Among higher end creative class types, travel or discovery -- themes clearly hinted at this add -- translates into cultural capital. Knowing something or going away can earn you the respect, admiration, and the dinner party envy of friends and associates. The farther you go, at least in higher education and higher earning circles, the more capital you get. Think about the esteem and admiration someone earns at a get-together in a New York City loft apartment for venturing to Laos or Chile. You get points, too, for discovering a new Burmese or Brazilian restaurant. Sensing this dynamic, Starbucks offers a watered-down version of this transaction, taking its less adventurous patrons away from the glass towers and enclosed malls of the developed world. The coffee company promises to escort customers on voyages to the most rural, underdeveloped, and authentic spots on earth, places with lots of vicarious cultural capital in bobo and creative class social networks. Starbucks (and often NPR and World Foods and lots of others), then, creates what we might see as everyday package tours for those on breaks between their own overseas trips, and smooth sailing for the less adventurous, those who want discovery but want it close by, clean, and not too far outside the mainstream.

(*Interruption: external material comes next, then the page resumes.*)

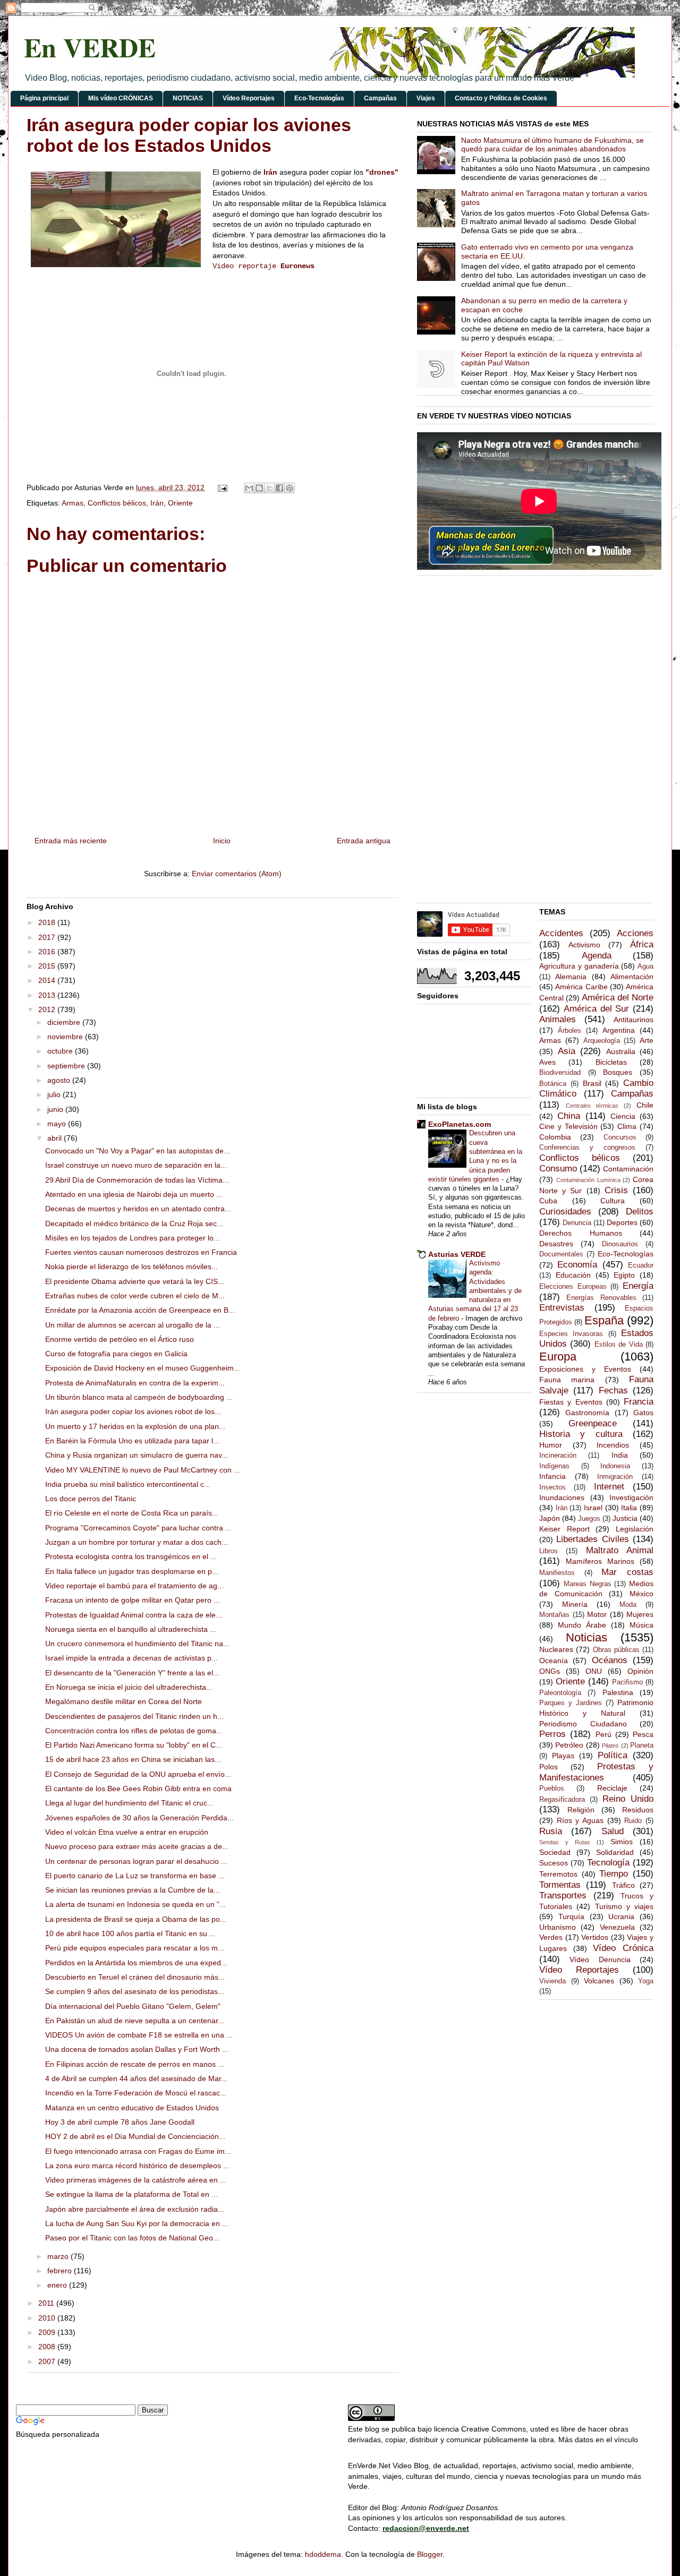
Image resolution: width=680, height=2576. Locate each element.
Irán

Coffee anchors the Starbucks discovery experience. "Look at the world through the eyes of Starbucks coffee, the company Web site suggests. "Geography is flavor, according to another of the firm's favorite taglines. With each cup—even if it is loaded with milk and sugar—Starbucks promises to take its customers on journeys to distant, exotic lands. For a time, Starbucks even issued coffee passports. With every bag of single-origin beans purchased, you got a stamp, certifying that you had been to Ethiopia, then to Columbia, and then to East Timor. Of course, you didn't need a visa or vaccines or to take your shoes off at airport security to go to these places, and that is a big part of the appeal. You get to sip your OWN adventure -- once again, you get what you want from a brand and you get to hold onto your individualism at the same time. That's the promise in this ad.